#### [How to complete this task]
Pull every line holding the word "computer" out of the data and copy it.
Input data START
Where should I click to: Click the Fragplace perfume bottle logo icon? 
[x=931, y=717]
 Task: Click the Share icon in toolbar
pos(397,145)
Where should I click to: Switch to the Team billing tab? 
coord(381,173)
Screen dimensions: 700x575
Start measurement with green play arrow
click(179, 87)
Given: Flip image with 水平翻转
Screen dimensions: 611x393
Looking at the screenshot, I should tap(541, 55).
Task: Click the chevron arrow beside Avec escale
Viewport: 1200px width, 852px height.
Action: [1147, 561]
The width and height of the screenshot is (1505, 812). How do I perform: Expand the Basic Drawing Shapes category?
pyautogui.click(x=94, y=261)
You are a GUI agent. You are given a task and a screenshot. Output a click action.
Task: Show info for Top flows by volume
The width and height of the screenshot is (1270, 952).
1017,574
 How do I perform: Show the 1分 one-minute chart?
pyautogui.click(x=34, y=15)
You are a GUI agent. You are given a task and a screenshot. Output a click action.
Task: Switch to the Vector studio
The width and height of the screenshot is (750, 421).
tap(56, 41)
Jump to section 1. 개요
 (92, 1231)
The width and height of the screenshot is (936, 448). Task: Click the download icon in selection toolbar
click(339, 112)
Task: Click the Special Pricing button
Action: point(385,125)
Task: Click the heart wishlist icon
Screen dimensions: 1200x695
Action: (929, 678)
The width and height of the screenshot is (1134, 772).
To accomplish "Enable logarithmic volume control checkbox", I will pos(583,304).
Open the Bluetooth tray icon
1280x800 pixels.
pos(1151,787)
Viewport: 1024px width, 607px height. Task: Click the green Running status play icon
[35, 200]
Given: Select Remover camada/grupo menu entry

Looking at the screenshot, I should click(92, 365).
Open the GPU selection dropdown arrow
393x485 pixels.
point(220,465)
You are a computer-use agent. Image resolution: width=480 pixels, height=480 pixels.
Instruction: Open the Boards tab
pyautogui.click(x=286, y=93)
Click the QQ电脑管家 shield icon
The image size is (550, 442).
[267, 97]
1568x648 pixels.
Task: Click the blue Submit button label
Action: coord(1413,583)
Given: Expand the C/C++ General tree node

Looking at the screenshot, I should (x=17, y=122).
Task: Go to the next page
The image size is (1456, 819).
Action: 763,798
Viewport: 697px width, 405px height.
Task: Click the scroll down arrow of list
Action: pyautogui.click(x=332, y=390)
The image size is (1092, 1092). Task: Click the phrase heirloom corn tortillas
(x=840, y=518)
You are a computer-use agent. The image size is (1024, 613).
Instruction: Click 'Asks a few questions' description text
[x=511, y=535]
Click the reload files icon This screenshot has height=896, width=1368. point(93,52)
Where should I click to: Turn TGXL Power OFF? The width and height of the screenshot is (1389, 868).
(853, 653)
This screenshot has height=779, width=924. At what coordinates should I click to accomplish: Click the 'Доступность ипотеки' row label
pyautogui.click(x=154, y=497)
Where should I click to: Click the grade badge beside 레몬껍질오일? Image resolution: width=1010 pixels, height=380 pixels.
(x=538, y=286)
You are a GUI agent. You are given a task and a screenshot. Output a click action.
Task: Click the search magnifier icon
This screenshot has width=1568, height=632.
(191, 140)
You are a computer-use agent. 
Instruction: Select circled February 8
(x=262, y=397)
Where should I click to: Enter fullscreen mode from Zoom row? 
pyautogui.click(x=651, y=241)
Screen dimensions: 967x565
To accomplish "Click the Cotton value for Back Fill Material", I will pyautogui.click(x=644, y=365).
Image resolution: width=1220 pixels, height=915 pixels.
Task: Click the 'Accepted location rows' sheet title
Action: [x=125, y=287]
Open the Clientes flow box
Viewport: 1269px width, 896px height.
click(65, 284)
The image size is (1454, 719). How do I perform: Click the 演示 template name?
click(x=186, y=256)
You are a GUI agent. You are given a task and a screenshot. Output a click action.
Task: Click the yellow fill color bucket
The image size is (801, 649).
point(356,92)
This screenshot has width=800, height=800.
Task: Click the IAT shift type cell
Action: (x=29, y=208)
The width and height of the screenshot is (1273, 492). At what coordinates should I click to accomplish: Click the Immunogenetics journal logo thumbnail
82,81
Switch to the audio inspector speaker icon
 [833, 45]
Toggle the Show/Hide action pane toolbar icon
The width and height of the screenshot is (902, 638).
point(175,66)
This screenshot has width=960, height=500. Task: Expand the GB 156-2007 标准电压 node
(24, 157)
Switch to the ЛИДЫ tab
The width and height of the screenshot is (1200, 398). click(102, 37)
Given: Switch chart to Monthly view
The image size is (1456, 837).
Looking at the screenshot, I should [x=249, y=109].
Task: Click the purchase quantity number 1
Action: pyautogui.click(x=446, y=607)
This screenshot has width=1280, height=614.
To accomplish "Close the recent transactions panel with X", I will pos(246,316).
Input data END
#### [Written reply]
You are a computer-use agent. Image resolution: width=480 pixels, height=480 pixels.
You are a computer-use agent. The image size is (1024, 613).
You are a computer-use agent. 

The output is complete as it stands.